Sprous, 52, received his diploma in a ceremony in May as part of the first class to receive an MBA from UMUC in Europe after the university won a contract with the Department of Defense two years ago, replacing the University of Phoenix.

Using his GI benefits, Sprous started first with the University of Phoenix, but he said he was glad to switch to UMUC.

“I was really happy when UMUC took over the MBA because it’s more about an accredited university,” he said. “It had a lot better reputation, not only with soldiers but also its degree is more respected with the civilian population.”

Sprous said his education has not only allowed him to professionalize his business beyond how his competitors operate, but it also has given him a wealth of help from fellow students in working out business problems.

“We have group projects in every class, and I used my company as a project every chance I got,” he said. “They get you working with people to identify your strengths and weaknesses.”

For example, a class project brought in a wide range of talent to upgrade his company’s website, and that now helps him bring in even more business.

“I was impressed with my classmates. Almost all had some military experience and some were retired from the military,” he said. “I am in contact with almost all of them. Networking is very important.”

Education came slowly to Sprous, he said. Right out of high school, he didn’t want anything to do with going to college. He wanted adventure and joined the Army. He spent 20 years in the artillery including three tours in Bamberg, Germany.

Along the way, he earned a business degree from Hawaii Pacific University in 2001 while stationed on the islands. He got married to an English woman while he was stationed at Ft. Stewart in Georgia, and their three children now are grown.

When he retired from the Army in 2005, he and his family moved to Mansfield, England, where he started work as a manager in the kitchenware supply chain at John Lewis, a large English department store chain.

But his heart was in starting his own business, and that’s when Mercury Solutions, Ltd. was born. It wasn’t long before he realized he needed refresher courses in business, and he sought an MBA.

One hurdle he had to overcome was that UMUC’s MBA program was not yet offered in England. Taking hybrid courses online and in an on-site class, he had to fly once a month to Germany. He said he became adept at finding low-fare flights and low-cost lodging to make it work.

It was all worth it, he said.

He credits one of his professors, Greg Evans, with being the driving influence that pushed him to complete the degree, and with instilling business professionalism in him.

“He encourages you,” Sprous said of Evans. “He was always pushing, very professional, pushing the value of the MBA.”

No matter what line of work attracts you, if you don’t know the underlying business fundamentals that make the business work, you will have a hard time advancing, he said.

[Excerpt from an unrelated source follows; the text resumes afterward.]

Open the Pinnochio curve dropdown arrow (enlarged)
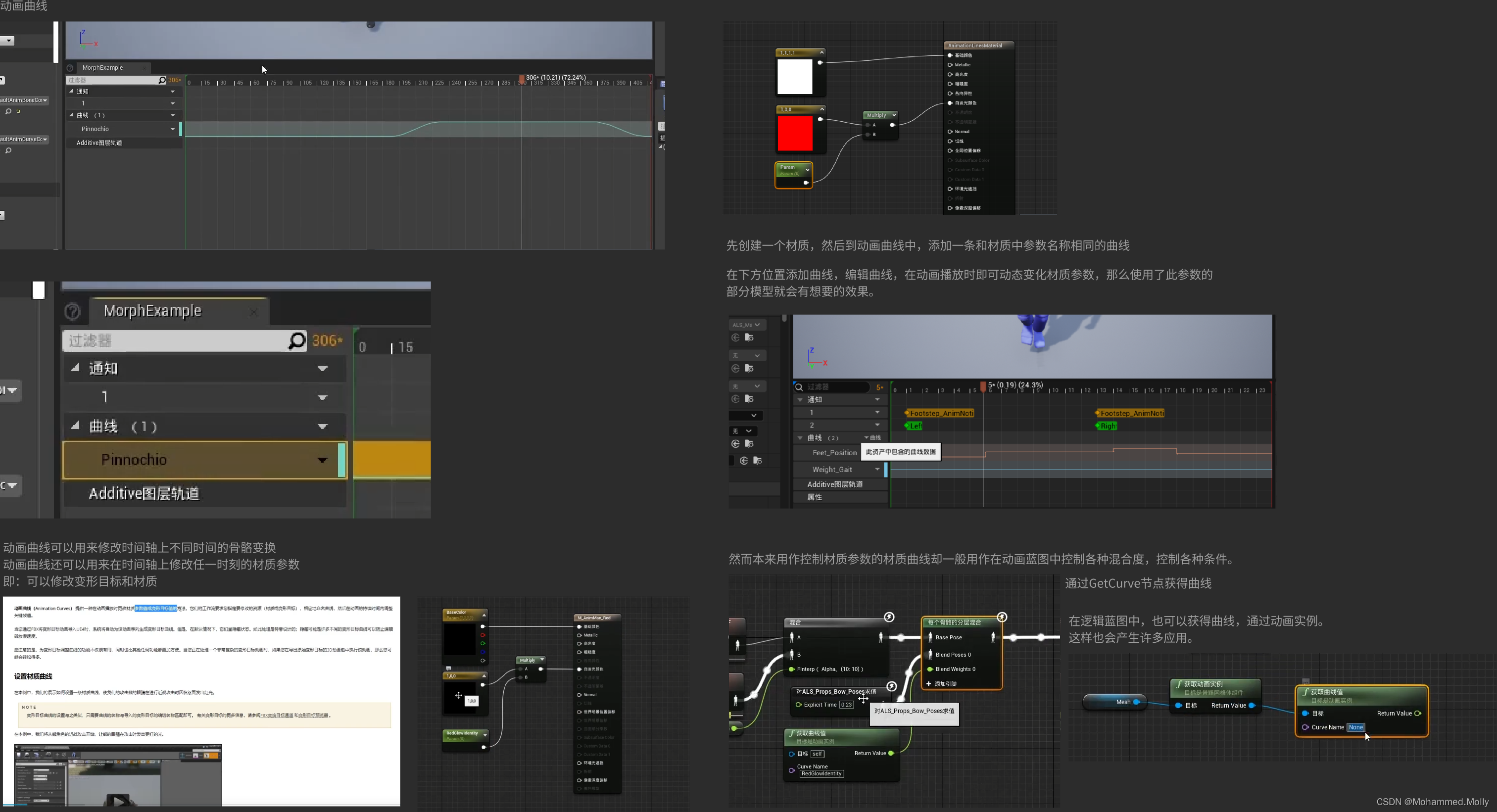Image resolution: width=1497 pixels, height=812 pixels. pos(322,460)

That’s why an MBA is important to most anyone working in the private sector.

“My bachelor’s degree helped me establish a business, but the MBA really enlightened me on how to make it grow,” he said. “I feel like I could make a lot more money in the private sector now that I have an MBA.”

What he learned from his studies, he said, convinced him to keep a flat organizational structure to avoid the pitfalls encountered by many of his competitors that have a vertical structure with layers of management.

“That’s why I am able to keep some of my larger contracts,” he said. “My clients have my phone number, and if there is a problem, they call me directly.”

Now two of Sprous’ three children have joined him in the business as he looks for ways to expand opportunities for providing services to his clients.

Sprous said he was excited to walk across the stage as part of the first cohort of UMUC’s MBA Program in Europe. But he is not stopping his education with that. He said he is launching work on a UMUC Project Management Certificate.